#include <stdio.h>
#include <vector>
#include <algorithm>
#include <map>
using namespace std;
typedef struct Edge { //边结点的信息
char u;
char v;
int weight;
Edge(char u1, char v1, int weight1) { //构造函数
u = u1;
v = v1;
weight = weight1;
}
};
map<char, char>
father; //字符/字符串作为顶点编号需要用map才能实现!
char FindDisjointSet(char u) { //压缩路径查找和初始化一起进行
if (father.find(u) != father.end()) { // u结点的已经初始化的情况下
if (father[u] != u) { //非根结点
father[u] = FindDisjointSet(
father[u]); //将当前结点的父结点直接指向当前集合的根!
}
} else { // u结点的未初始化的情况下 其父亲结点等于本身
father[u] = u;
}
return father[u]; //返回u结点的父节点(根)
}
void UnionDisjointSet(char u, char v) { //将结点v合并到结点u 顶点
char uroot = FindDisjointSet(u); //寻找u的根(最上面的祖先结点)

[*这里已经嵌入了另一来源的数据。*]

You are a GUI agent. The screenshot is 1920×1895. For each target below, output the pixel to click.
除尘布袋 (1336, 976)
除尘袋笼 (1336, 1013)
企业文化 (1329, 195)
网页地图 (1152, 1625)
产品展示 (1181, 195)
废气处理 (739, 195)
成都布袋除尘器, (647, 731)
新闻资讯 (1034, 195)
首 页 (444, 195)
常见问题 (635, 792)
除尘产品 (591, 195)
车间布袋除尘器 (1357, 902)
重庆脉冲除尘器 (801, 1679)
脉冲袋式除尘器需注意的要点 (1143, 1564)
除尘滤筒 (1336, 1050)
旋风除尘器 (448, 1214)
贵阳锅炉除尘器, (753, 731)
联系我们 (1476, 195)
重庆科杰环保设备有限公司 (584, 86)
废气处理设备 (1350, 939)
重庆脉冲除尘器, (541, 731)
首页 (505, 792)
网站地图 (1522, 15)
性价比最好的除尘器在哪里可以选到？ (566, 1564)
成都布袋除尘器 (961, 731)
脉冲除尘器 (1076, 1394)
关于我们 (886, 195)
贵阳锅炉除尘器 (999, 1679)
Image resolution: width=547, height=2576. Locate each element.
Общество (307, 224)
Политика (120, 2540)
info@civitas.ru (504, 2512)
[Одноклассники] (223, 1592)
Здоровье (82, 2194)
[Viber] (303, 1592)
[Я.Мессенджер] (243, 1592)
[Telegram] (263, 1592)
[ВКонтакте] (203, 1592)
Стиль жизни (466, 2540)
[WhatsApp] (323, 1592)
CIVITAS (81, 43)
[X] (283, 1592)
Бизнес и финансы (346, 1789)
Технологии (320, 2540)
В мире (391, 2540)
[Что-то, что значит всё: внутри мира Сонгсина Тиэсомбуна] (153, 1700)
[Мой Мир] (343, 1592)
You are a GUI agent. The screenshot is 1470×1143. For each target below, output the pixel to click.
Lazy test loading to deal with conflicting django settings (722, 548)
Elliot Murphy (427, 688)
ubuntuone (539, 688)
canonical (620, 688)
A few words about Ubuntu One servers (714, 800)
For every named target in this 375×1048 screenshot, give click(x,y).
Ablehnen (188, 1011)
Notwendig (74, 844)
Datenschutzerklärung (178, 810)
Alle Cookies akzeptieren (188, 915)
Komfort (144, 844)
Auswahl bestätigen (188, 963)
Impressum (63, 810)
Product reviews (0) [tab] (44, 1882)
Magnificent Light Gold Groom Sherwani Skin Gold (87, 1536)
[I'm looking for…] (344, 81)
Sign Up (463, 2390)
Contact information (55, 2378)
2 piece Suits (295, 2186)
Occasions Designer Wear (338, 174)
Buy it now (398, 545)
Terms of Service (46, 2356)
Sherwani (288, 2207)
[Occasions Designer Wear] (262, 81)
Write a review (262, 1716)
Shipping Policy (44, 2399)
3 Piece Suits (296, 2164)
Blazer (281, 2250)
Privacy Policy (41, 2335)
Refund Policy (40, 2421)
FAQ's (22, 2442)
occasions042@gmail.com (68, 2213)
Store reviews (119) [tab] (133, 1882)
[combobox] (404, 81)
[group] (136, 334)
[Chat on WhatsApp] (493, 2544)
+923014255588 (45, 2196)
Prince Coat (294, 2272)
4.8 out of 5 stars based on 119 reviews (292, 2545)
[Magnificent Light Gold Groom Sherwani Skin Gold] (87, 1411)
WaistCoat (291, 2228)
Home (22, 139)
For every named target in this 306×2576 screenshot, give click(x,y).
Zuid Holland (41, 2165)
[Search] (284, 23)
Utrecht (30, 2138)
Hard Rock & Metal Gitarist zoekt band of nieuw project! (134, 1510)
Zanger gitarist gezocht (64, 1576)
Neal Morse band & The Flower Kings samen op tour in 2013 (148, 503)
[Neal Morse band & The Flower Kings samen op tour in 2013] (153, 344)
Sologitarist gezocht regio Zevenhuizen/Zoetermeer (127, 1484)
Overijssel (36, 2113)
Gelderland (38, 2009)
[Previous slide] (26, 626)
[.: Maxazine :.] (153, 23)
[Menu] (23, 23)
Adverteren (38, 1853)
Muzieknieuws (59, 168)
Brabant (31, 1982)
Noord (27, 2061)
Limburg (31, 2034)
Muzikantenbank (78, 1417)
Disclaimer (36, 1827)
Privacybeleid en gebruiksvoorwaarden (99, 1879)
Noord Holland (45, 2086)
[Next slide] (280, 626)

char vroot = FindDisjointSet(v);//寻找v的根(最上面的祖先结点)
father[vroot] = uroot; //v的父亲结点指向u结点
}
bool compare( Edge lhs, Edge rhs) { //按权值进行排序
return lhs.weight < rhs.weight;
}
int main() {
int n ;
while (scanf("%d", &n) != EOF) {
if ( n == 0 ) {
break;
}
father.clear(); //每次重新开始后father哈希表的数据要清空需重新初始化!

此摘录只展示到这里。